» **STATED PROBLEM**
Copy every one of the records below word for word, leaving nothing out and changing nothing.
# DATASET EXCERPTS start
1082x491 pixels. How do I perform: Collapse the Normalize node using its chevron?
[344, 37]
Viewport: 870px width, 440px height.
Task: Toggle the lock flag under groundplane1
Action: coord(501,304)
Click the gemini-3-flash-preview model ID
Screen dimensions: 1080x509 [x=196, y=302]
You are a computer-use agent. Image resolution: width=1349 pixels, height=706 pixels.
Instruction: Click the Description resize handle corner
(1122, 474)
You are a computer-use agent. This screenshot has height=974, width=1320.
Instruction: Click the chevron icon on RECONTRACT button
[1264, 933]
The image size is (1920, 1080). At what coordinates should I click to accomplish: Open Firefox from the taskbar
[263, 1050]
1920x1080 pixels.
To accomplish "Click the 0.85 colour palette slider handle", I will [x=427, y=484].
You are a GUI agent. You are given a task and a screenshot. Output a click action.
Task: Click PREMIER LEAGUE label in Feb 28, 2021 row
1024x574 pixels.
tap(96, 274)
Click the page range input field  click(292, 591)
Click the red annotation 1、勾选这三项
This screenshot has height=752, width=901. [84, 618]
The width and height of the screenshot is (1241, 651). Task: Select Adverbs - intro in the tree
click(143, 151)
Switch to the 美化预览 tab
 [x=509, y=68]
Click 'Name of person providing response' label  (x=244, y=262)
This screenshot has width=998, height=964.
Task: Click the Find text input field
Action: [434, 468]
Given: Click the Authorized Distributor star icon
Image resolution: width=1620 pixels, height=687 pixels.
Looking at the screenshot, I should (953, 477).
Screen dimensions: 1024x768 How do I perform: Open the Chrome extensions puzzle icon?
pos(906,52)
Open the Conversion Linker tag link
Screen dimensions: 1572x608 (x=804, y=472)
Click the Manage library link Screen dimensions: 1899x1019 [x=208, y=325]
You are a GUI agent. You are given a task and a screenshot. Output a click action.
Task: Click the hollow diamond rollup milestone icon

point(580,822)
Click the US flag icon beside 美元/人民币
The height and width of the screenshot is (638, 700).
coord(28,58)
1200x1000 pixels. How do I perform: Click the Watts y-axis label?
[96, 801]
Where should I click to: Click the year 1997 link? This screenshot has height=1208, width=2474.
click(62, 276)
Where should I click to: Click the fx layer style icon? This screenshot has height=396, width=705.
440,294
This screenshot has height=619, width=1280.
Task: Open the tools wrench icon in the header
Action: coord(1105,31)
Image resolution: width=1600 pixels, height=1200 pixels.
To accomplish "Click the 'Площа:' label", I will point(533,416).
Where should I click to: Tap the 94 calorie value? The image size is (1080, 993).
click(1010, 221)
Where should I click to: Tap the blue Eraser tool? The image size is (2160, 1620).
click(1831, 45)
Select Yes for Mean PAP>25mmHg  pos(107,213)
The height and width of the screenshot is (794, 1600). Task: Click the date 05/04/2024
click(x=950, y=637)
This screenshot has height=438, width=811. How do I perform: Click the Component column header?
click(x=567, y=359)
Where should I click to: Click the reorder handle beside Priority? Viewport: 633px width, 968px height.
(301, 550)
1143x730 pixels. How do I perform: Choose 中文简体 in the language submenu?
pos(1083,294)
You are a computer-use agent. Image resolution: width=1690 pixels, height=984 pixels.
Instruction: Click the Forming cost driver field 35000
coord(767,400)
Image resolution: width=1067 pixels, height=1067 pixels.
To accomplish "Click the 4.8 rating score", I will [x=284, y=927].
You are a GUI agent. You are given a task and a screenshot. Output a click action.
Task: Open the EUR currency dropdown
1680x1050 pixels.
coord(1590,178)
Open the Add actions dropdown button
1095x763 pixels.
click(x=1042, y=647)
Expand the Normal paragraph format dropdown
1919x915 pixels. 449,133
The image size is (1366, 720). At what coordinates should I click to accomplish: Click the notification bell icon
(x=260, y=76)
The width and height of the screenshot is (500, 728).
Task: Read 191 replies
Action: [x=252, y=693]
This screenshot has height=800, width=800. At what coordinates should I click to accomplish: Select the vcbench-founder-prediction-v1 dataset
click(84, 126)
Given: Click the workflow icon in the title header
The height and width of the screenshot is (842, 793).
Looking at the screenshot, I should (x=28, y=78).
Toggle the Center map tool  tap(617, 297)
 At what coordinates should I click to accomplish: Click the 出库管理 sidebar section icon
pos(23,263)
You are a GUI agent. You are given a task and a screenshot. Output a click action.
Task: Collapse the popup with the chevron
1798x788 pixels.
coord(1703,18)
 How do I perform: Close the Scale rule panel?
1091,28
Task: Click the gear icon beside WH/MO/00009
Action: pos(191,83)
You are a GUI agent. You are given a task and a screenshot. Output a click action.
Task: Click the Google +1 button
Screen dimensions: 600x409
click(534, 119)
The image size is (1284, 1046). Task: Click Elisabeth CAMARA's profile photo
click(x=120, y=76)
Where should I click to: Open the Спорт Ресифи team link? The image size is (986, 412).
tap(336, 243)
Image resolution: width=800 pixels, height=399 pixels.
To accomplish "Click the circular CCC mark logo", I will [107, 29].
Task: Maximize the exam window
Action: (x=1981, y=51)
# DATASET EXCERPTS end
» **RESPONSE**
1082x491 pixels. How do I perform: Collapse the Normalize node using its chevron?
[344, 37]
Viewport: 870px width, 440px height.
Task: Toggle the lock flag under groundplane1
Action: coord(501,304)
Click the gemini-3-flash-preview model ID
Screen dimensions: 1080x509 [x=196, y=302]
You are a computer-use agent. Image resolution: width=1349 pixels, height=706 pixels.
Instruction: Click the Description resize handle corner
(1122, 474)
You are a computer-use agent. This screenshot has height=974, width=1320.
Instruction: Click the chevron icon on RECONTRACT button
[1264, 933]
The image size is (1920, 1080). At what coordinates should I click to accomplish: Open Firefox from the taskbar
[263, 1050]
1920x1080 pixels.
To accomplish "Click the 0.85 colour palette slider handle", I will [x=427, y=484].
You are a GUI agent. You are given a task and a screenshot. Output a click action.
Task: Click PREMIER LEAGUE label in Feb 28, 2021 row
1024x574 pixels.
tap(96, 274)
Click the page range input field  click(292, 591)
Click the red annotation 1、勾选这三项
This screenshot has height=752, width=901. [84, 618]
The width and height of the screenshot is (1241, 651). Task: Select Adverbs - intro in the tree
click(143, 151)
Switch to the 美化预览 tab
 [x=509, y=68]
Click 'Name of person providing response' label  (x=244, y=262)
This screenshot has width=998, height=964.
Task: Click the Find text input field
Action: [434, 468]
Given: Click the Authorized Distributor star icon
Image resolution: width=1620 pixels, height=687 pixels.
Looking at the screenshot, I should (953, 477).
Screen dimensions: 1024x768 How do I perform: Open the Chrome extensions puzzle icon?
pos(906,52)
Open the Conversion Linker tag link
Screen dimensions: 1572x608 (x=804, y=472)
Click the Manage library link Screen dimensions: 1899x1019 [x=208, y=325]
You are a GUI agent. You are given a task and a screenshot. Output a click action.
Task: Click the hollow diamond rollup milestone icon

point(580,822)
Click the US flag icon beside 美元/人民币
The height and width of the screenshot is (638, 700).
coord(28,58)
1200x1000 pixels. How do I perform: Click the Watts y-axis label?
[96, 801]
Where should I click to: Click the year 1997 link? This screenshot has height=1208, width=2474.
click(62, 276)
Where should I click to: Click the fx layer style icon? This screenshot has height=396, width=705.
440,294
This screenshot has height=619, width=1280.
Task: Open the tools wrench icon in the header
Action: coord(1105,31)
Image resolution: width=1600 pixels, height=1200 pixels.
To accomplish "Click the 'Площа:' label", I will point(533,416).
Where should I click to: Tap the 94 calorie value? The image size is (1080, 993).
click(1010, 221)
Where should I click to: Tap the blue Eraser tool? The image size is (2160, 1620).
click(1831, 45)
Select Yes for Mean PAP>25mmHg  pos(107,213)
The height and width of the screenshot is (794, 1600). Task: Click the date 05/04/2024
click(x=950, y=637)
This screenshot has height=438, width=811. How do I perform: Click the Component column header?
click(x=567, y=359)
Where should I click to: Click the reorder handle beside Priority? Viewport: 633px width, 968px height.
(301, 550)
1143x730 pixels. How do I perform: Choose 中文简体 in the language submenu?
pos(1083,294)
You are a computer-use agent. Image resolution: width=1690 pixels, height=984 pixels.
Instruction: Click the Forming cost driver field 35000
coord(767,400)
Image resolution: width=1067 pixels, height=1067 pixels.
To accomplish "Click the 4.8 rating score", I will [x=284, y=927].
You are a GUI agent. You are given a task and a screenshot. Output a click action.
Task: Open the EUR currency dropdown
1680x1050 pixels.
coord(1590,178)
Open the Add actions dropdown button
1095x763 pixels.
click(x=1042, y=647)
Expand the Normal paragraph format dropdown
1919x915 pixels. 449,133
The image size is (1366, 720). At what coordinates should I click to accomplish: Click the notification bell icon
(x=260, y=76)
The width and height of the screenshot is (500, 728).
Task: Read 191 replies
Action: [x=252, y=693]
This screenshot has height=800, width=800. At what coordinates should I click to accomplish: Select the vcbench-founder-prediction-v1 dataset
click(84, 126)
Given: Click the workflow icon in the title header
The height and width of the screenshot is (842, 793).
Looking at the screenshot, I should (x=28, y=78).
Toggle the Center map tool  tap(617, 297)
 At what coordinates should I click to accomplish: Click the 出库管理 sidebar section icon
pos(23,263)
You are a GUI agent. You are given a task and a screenshot. Output a click action.
Task: Collapse the popup with the chevron
1798x788 pixels.
coord(1703,18)
 How do I perform: Close the Scale rule panel?
1091,28
Task: Click the gear icon beside WH/MO/00009
Action: pos(191,83)
You are a GUI agent. You are given a task and a screenshot. Output a click action.
Task: Click the Google +1 button
Screen dimensions: 600x409
click(534, 119)
The image size is (1284, 1046). Task: Click Elisabeth CAMARA's profile photo
click(x=120, y=76)
Where should I click to: Open the Спорт Ресифи team link? The image size is (986, 412).
tap(336, 243)
Image resolution: width=800 pixels, height=399 pixels.
To accomplish "Click the circular CCC mark logo", I will [107, 29].
Task: Maximize the exam window
Action: (x=1981, y=51)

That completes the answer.